TAREAS A REALIZAR:
A - En el texto sobre el retrato de los políticos, ¿qué pintor retrató a Luis de Góngora?
B - Reproduce literalmente el tramo del texto sobre el retrato de los políticos que va desde "Uno de los anacronismos" hasta "Luis de Góngora.".

TEXTO DE LECTURA:
Uno de los anacronismos de nuestra casta política es su deseo de pasar a la posteridad con un imponente retrato. El retrato es un género indispensable en la historia del arte pero también en la narración de los hechos históricos. ¿Cómo, si no, conoceríamos la mirada sagaz de Richelieu, el rostro fofo de Fernando VII o la vanidad del Rey Sol? Sus retratos nos los acercan y nos ayudan a evocar los grandes acontecimientos de nuestra historia. Gracias a ellos podemos saber cómo eran Isabel de Castilla, Enrique VIII o Inocencio X. Si, además, el autor era un genio y sabía observar al retratado, llegaremos, incluso, a conocer algo de su psicología, como hizo Goya con la familia de Carlos IV o Velázquez, con Luis de Góngora.
Sin embargo, cabe preguntarse si es necesario seguir una costumbre ancestral, en estos tiempos de Instagram, Flickr y millones de fotos instantáneas y globales. Hubo un tiempo en el que el retrato era el único modo de mandar una foto de carnet, especialmente, al prometido de una princesa o de una dama, o bien de recordar a los grandes mecenas del arte, la política o la cultura. Sus retratos eran homenajes, firmas, declaraciones de propiedad o vanidad de vanidades. Eran, por último, los modos de conocer y darse a conocer entre los grandes del mundo.
Hoy, en cambio, nadie necesita un retrato para que su rostro se conozca ni es el único modo de mantenerle en la memoria. Las imágenes de los medios de comunicación difunden la fisonomía de cualquier personaje en apenas unos segundos a millones de personas. ¿De verdad es necesario ser pintado? ¿No sirve una buena foto? El empeño por mantener esa práctica podría aceptarse en tiempos de bonanza pero no parece razonable en plena crisis, habiendo otras técnicas de memoria tan eficaces como ésa y mucho más baratas, sencillas y contemporáneas. Dedicar hoy recursos escasos a una costumbre vanidosa no tiene justificación posible.

LISTADO PROPORCIONADO:
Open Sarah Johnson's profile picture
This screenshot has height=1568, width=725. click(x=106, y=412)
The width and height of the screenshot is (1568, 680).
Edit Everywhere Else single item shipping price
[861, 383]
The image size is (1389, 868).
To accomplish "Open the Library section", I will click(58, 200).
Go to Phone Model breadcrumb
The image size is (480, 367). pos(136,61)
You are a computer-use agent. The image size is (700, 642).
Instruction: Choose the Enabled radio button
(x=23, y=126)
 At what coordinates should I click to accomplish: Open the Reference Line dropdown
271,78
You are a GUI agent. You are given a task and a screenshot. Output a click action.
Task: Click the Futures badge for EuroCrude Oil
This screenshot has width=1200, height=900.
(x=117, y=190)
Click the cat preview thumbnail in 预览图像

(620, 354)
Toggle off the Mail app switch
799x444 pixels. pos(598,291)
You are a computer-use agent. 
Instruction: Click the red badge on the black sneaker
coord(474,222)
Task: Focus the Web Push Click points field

RESULTADOS DEL EJERCICIO:
A - Velázquez.

B -
Uno de los anacronismos de nuestra casta política es su deseo de pasar a la posteridad con un imponente retrato. El retrato es un género indispensable en la historia del arte pero también en la narración de los hechos históricos. ¿Cómo, si no, conoceríamos la mirada sagaz de Richelieu, el rostro fofo de Fernando VII o la vanidad del Rey Sol? Sus retratos nos los acercan y nos ayudan a evocar los grandes acontecimientos de nuestra historia. Gracias a ellos podemos saber cómo eran Isabel de Castilla, Enrique VIII o Inocencio X. Si, además, el autor era un genio y sabía observar al retratado, llegaremos, incluso, a conocer algo de su psicología, como hizo Goya con la familia de Carlos IV o Velázquez, con Luis de Góngora.